AIM OF THE TASK
Set out each line from the following listing that includes the word "screenshot".

SUPPLIED MATERIAL
☆ ☆ ☆

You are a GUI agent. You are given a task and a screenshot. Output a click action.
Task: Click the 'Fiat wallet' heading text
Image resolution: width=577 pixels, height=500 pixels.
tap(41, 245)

☆ ☆ ☆

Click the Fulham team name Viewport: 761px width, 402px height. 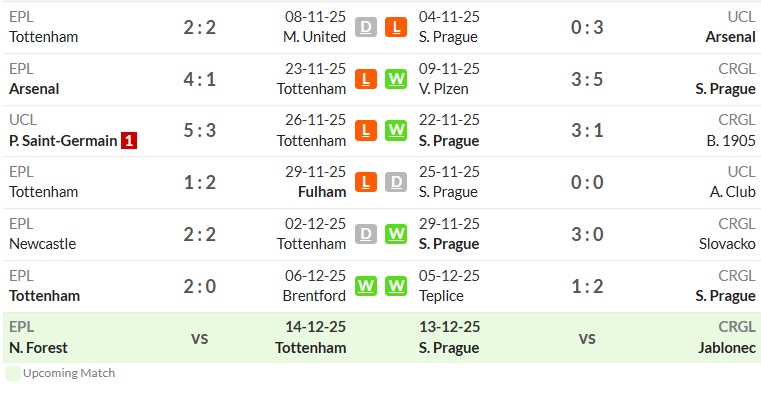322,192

☆ ☆ ☆

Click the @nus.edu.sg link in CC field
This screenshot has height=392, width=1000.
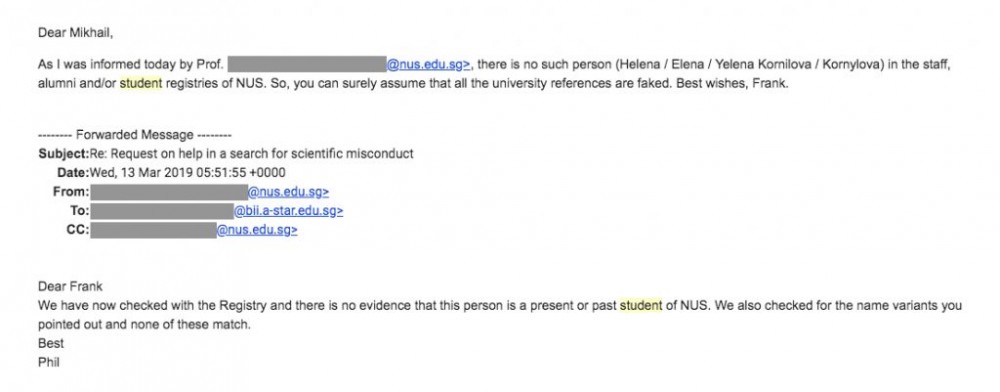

☆ ☆ ☆

RESPONSE
You are a GUI agent. You are given a task and a screenshot. Output a click action.
This screenshot has height=392, width=1000.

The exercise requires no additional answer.